Giuseppe Tomasi di Lampedusa
Giuseppe Tomasi di Lampedusa (Palermo, 1896 – Roma, 1957) fu uno scrittore italiano, ultimo principe di Lampedusa e duca di Palma di Montechiaro, appartenente all'antica aristocrazia siciliana. Uomo colto e riservato, dedicò gran parte della vita alla lettura e a un appartato studio delle letterature europee, scrivendo quasi tutto negli ultimi anni di vita. Deve la sua fama a un solo, grande romanzo, "Il Gattopardo", composto tra il 1954 e il 1957: affresco della Sicilia del Risorgimento e del declino dell'aristocrazia attraverso la figura del principe Fabrizio Salina, fu pubblicato postumo nel 1958 da Feltrinelli e vinse il Premio Strega 1959. L'opera divenne un classico della narrativa italiana e ispirò l'omonimo film di Luchino Visconti (1963).
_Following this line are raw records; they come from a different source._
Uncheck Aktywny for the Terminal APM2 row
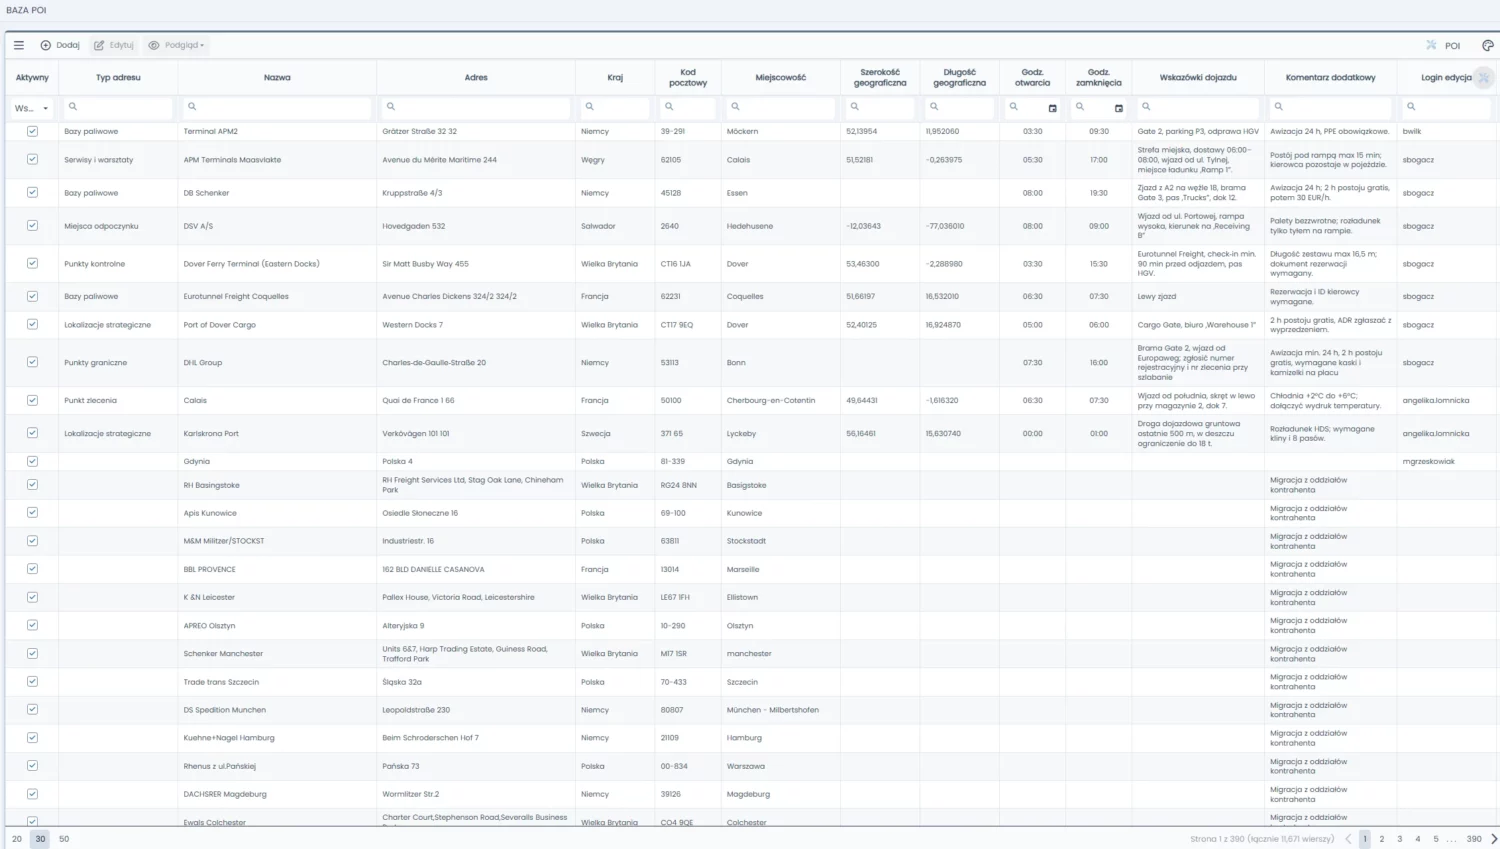Image resolution: width=1500 pixels, height=849 pixels. (32, 131)
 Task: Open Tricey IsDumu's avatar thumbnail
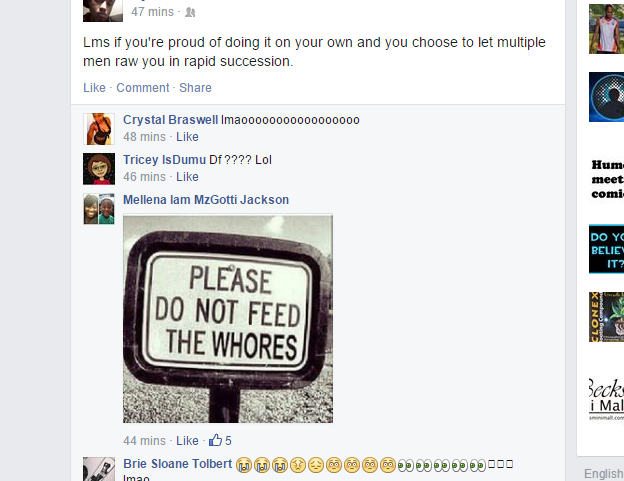pos(99,169)
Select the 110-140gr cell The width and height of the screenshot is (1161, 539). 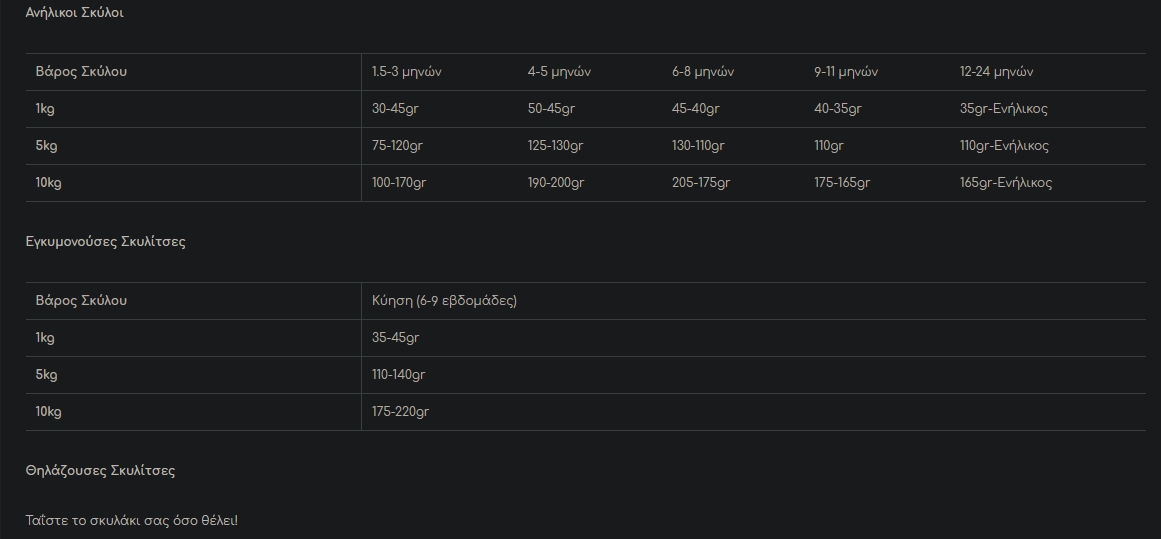tap(398, 375)
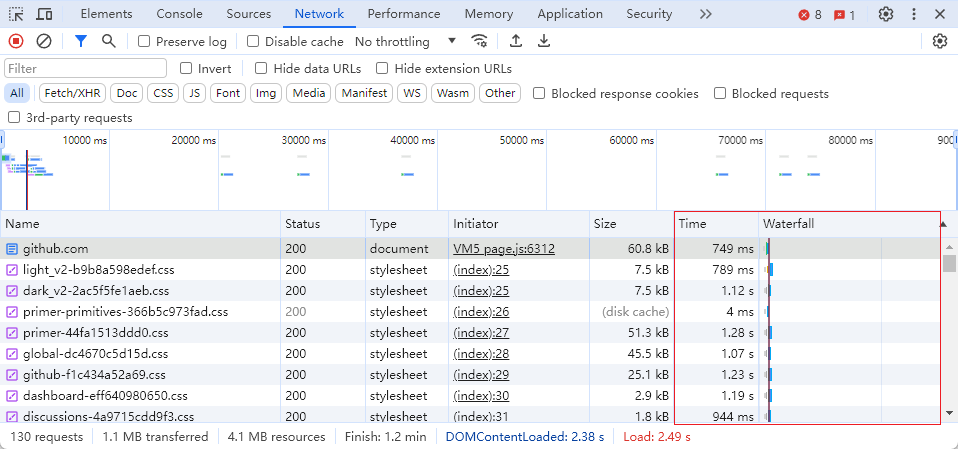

Lasciò anche i racconti "Racconti" (tra cui "La sirena"/"Lighea") e le "Lezioni su Stendhal".
Il commiato
23 luglio 1957 · Roma
Giuseppe Tomasi di Lampedusa morì a Roma il 23 luglio 1957, a sessant'anni, stroncato da un carcinoma del polmone, senza vedere pubblicato il suo capolavoro. Le sue spoglie riposano a Palermo, nel Cimitero dei Cappuccini, nella tomba che condivide con la moglie Alessandra Wolff Stomersee. Il romanzo "Il Gattopardo" uscì postumo l'anno seguente.